#### PROBLEM TO WORK ON:
Continue the account below of making three-ingredient peanut butter cookies, picking up from its last sentence.

#### TEXT PASSAGE:
☆ ☆ ☆
Getting Started with Peanut Butter Madness
Had this serious cookie craving after lunch today, so I dug through my pantry to see what I could throw together fast. Found a half-empty jar of peanut butter and remembered that viral three-ingredient cookie hack everyone’s been talking about. Grabbed:

- That sketchy peanut butter jar lurking in the back
- Regular white sugar I use for coffee
- One sad-looking egg from the fridge
Mix & Mess Phase
Dumped one cup of peanut butter straight into this chipped mixing bowl – didn’t even bother measuring properly, just eyeballed it. Spoon got sticky immediately and peanut butter globs flew everywhere when I tried stirring. Cracked the egg right in there like I was making scrambled eggs, then poured sugar until it looked like beach sand mixed with mud. Stirred like crazy with a fork cause I couldn’t find the whisk. Ended up with this weird grainy paste that stuck to everything.
Shaping Disaster
Tried rolling dough balls between my palms – bad idea. Stuck to my fingers like superglue. Wiped hands on jeans and improvised: grabbed random spoon from sink, scopped blobs onto baking sheet. They looked like lumpy brown turds. Remembered that classic fork crisscross thing, but pressing down just made sticky pancakes. Fork tines collected half the dough. Said screw it and shoved the tray in the oven as-is.
☆ ☆ ☆
#### SUPPLIED ENTRIES:
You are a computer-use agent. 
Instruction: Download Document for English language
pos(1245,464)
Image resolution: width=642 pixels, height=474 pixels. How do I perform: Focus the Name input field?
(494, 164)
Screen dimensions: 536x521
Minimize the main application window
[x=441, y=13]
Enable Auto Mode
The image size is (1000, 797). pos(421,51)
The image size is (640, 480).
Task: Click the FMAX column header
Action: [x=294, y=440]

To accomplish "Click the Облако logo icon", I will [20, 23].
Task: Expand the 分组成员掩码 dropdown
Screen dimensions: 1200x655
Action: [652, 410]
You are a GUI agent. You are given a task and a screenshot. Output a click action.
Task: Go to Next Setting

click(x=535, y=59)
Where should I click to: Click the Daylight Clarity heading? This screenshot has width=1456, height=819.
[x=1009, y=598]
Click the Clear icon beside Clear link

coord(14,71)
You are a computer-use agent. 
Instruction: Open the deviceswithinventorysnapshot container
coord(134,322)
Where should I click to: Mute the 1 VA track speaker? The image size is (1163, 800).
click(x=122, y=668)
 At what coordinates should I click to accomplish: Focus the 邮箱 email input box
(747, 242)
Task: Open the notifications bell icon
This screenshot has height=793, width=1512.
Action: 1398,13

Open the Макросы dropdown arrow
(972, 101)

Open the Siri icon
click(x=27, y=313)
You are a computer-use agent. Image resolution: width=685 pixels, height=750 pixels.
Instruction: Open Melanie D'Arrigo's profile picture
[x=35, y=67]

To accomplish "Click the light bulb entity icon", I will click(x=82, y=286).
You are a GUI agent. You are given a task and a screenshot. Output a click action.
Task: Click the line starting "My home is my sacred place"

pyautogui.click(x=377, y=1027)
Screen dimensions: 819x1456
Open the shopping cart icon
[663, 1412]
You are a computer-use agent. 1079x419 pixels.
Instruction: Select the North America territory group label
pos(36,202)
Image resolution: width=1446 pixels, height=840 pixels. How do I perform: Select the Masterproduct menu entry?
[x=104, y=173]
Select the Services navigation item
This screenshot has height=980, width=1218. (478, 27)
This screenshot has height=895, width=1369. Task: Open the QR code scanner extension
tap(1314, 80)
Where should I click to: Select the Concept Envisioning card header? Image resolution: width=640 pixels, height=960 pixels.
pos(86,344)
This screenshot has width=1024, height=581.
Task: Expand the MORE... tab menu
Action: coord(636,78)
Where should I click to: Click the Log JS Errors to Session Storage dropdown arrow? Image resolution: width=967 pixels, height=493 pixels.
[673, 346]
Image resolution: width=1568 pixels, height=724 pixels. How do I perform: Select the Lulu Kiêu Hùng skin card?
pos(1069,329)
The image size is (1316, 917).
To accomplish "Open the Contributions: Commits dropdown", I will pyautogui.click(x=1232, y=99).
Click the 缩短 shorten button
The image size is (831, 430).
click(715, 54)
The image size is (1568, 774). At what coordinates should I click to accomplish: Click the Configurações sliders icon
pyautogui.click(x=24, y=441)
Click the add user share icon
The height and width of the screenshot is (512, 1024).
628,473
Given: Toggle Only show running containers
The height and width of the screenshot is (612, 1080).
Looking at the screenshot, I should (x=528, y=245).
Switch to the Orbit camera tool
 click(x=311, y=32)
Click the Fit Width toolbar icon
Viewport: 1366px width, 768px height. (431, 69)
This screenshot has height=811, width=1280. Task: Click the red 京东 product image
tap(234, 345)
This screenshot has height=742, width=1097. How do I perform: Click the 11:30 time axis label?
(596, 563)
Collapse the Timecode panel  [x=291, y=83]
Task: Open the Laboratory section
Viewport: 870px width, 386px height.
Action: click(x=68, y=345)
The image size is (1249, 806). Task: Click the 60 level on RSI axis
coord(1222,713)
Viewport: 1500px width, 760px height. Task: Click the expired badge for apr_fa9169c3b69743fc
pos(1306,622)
☆ ☆ ☆
#### TASK ANSWER:
Baking Panic
Set timer for 9 minutes like some blog said. Smelled burning at 7 minutes – scrambled to open the oven. Saw melted puddles bubbling like lava, edges turning black. Yanked them out fast, burned my wrist on the rack. Bottom looked like charcoal briquettes, tops looked raw. Dropped the tray hard on stovetop – three cookies slid off into the sink. Cussed loudly.
Final Edible-ish Result
Waited two minutes (couldn’t wait longer), tasted the least burnt one. Crunchy outside with weird gooey pockets that burned my tongue. Sugar crystals stuck in my teeth. Honestly? Still hit the craving. My partner walked in asking if the smoke alarm was busted while I’m chewing like a raccoon. Threw the ugliest ones away, kept the rest in plastic sandwich bags. Probably won’t win any baking contests but hey – took less than 30 minutes total and I didn’t poison anyone. Win?